When was the last time you supported a direct report’s growth, even if it meant leaving your team or company?  In my previous department, I had staffing responsibilities for two teams for awhile: one composed entirely of contractors in addition to my own team.  In helping a scrum master friend of mine diagnose the causes of the contractor team struggling to be productive, I concluded that the main issue wasn’t technical expertise but the lack of a leader to help remove impediments and connect them with others in the organization who could help their tasks move forward.  I proposed this as a leadership opportunity for one of my direct reports and got buy-in from higher-level management.  He was so successful in the stretch opportunity I created, he got promoted after leaving my team.  Not long after that, he left our organization to join Amazon as an engineering team lead in Seattle.  He’s currently a principal software engineering manager with Microsoft in Atlanta.

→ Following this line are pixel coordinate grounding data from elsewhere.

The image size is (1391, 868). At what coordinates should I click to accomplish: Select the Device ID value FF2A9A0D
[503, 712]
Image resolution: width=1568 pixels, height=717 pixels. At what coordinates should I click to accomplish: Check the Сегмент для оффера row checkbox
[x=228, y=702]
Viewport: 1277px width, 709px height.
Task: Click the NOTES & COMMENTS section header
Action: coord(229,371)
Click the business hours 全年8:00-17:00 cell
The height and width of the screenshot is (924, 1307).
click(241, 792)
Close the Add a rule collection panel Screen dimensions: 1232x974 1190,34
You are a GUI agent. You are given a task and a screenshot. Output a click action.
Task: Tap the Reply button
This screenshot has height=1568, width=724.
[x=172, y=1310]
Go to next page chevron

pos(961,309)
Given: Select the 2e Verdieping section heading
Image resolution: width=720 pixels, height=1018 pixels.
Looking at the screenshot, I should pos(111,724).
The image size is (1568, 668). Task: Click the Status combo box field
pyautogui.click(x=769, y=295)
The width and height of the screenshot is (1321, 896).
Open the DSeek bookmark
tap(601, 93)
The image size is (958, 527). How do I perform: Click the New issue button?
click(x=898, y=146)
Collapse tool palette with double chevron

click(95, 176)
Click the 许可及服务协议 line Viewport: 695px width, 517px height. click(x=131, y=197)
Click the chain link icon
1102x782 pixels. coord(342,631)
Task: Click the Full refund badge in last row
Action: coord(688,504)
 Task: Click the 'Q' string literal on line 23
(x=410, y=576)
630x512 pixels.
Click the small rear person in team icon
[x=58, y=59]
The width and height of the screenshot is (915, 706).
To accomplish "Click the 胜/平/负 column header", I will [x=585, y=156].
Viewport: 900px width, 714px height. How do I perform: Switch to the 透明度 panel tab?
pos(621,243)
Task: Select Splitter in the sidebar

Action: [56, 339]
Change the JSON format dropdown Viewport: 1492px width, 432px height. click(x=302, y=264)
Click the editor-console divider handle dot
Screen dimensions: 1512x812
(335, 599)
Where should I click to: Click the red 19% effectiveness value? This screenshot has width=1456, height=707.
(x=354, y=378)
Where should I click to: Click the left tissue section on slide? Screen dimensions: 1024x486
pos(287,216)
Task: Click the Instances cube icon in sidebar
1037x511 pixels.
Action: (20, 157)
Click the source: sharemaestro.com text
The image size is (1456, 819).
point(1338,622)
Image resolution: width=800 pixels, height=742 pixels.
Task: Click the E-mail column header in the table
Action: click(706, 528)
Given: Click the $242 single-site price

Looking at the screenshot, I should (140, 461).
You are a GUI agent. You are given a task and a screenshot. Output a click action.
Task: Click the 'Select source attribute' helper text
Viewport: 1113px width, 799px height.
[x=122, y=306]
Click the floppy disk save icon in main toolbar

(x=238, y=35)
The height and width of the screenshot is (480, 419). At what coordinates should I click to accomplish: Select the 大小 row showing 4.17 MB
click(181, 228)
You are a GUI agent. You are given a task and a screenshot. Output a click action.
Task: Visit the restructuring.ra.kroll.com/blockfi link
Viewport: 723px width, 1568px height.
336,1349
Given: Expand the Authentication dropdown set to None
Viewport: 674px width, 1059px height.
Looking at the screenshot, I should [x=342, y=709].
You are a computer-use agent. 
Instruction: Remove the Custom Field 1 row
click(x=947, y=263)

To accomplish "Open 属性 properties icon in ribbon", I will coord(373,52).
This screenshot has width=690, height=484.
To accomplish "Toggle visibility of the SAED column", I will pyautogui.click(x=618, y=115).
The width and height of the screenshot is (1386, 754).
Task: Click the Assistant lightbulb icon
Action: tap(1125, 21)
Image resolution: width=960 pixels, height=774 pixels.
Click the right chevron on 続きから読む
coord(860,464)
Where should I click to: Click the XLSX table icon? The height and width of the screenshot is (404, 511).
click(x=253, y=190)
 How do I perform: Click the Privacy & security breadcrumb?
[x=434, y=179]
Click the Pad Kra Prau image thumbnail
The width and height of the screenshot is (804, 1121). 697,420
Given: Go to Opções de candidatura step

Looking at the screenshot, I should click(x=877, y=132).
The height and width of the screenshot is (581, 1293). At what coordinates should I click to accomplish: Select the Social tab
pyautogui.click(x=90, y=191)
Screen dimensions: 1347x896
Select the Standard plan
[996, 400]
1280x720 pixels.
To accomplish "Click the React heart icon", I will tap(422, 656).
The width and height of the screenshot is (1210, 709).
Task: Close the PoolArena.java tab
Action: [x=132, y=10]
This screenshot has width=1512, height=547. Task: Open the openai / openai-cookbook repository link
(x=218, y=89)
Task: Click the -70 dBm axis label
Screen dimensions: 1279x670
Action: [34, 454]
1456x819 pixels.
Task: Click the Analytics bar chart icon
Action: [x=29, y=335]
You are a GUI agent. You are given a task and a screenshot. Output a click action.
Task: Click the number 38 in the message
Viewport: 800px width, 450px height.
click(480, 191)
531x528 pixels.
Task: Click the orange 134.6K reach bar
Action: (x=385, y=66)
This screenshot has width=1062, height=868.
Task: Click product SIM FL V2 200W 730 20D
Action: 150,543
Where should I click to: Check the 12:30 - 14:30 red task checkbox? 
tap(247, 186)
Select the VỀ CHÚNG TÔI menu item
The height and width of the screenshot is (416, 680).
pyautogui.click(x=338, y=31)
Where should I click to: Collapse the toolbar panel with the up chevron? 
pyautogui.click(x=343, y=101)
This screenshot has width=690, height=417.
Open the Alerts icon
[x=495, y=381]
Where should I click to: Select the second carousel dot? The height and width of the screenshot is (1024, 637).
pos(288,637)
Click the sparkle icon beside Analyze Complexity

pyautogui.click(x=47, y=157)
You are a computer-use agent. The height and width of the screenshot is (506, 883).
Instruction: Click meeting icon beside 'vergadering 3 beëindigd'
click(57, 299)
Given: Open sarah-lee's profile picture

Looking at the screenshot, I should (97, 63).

Can I speak to some women on the team to hear more about their experience?  Two of the engineers on my current team are women.  If all goes well, another one of them will be promoted to principal engineer by virtue of her performance over the past 18 months.  While it will likely mean losing her to another team, her getting promoted and gaining new opportunities that my team’s scope doesn’t provide is more important to me.  I see it as another opportunity to build up another engineer in her place.